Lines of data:
======

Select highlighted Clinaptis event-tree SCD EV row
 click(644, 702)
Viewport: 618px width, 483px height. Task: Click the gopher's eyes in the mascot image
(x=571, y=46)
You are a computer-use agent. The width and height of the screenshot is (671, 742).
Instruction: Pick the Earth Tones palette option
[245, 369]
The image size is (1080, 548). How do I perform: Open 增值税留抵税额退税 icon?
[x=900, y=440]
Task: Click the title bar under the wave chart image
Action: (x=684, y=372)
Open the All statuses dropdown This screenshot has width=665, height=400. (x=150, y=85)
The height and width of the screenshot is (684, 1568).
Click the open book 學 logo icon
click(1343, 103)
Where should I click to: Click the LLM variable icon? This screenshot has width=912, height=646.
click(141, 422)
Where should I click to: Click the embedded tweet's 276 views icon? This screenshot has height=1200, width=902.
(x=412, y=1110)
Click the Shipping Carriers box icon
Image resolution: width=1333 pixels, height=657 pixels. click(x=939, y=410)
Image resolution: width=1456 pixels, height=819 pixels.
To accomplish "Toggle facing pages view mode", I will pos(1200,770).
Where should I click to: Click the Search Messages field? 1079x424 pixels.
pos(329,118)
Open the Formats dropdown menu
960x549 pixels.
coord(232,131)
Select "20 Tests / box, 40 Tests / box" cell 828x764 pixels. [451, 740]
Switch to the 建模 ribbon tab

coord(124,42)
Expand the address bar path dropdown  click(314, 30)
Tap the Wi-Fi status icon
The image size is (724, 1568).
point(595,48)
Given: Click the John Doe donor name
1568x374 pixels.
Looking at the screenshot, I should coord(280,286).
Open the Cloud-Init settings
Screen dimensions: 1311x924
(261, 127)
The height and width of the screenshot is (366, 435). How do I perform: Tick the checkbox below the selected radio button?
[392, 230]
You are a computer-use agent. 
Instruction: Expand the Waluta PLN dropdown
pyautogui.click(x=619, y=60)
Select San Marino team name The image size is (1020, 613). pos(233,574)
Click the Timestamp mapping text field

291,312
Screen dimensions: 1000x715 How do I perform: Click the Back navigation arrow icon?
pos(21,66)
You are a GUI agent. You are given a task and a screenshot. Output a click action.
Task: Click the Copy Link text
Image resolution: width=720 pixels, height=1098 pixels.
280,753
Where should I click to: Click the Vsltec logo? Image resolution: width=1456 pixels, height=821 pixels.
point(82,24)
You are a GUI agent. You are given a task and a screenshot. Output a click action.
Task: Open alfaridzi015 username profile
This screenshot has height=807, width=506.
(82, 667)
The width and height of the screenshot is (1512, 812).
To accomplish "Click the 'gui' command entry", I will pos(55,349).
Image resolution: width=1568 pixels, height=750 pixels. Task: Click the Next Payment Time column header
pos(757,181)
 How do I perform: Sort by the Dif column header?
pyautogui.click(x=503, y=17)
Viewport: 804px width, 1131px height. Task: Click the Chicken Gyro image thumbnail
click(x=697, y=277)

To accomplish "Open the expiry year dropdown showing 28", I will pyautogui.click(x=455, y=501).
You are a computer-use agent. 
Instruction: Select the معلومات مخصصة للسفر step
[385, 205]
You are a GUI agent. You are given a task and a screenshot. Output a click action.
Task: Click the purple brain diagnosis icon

======

WHAT TO DO: Report each line of the data above that contains the string "size". Treat uppercase and lowercase as different.

TASK ANSWER:
The image size is (1080, 548). How do I perform: Open 增值税留抵税额退税 icon?
The image size is (724, 1568).
Select San Marino team name The image size is (1020, 613). pos(233,574)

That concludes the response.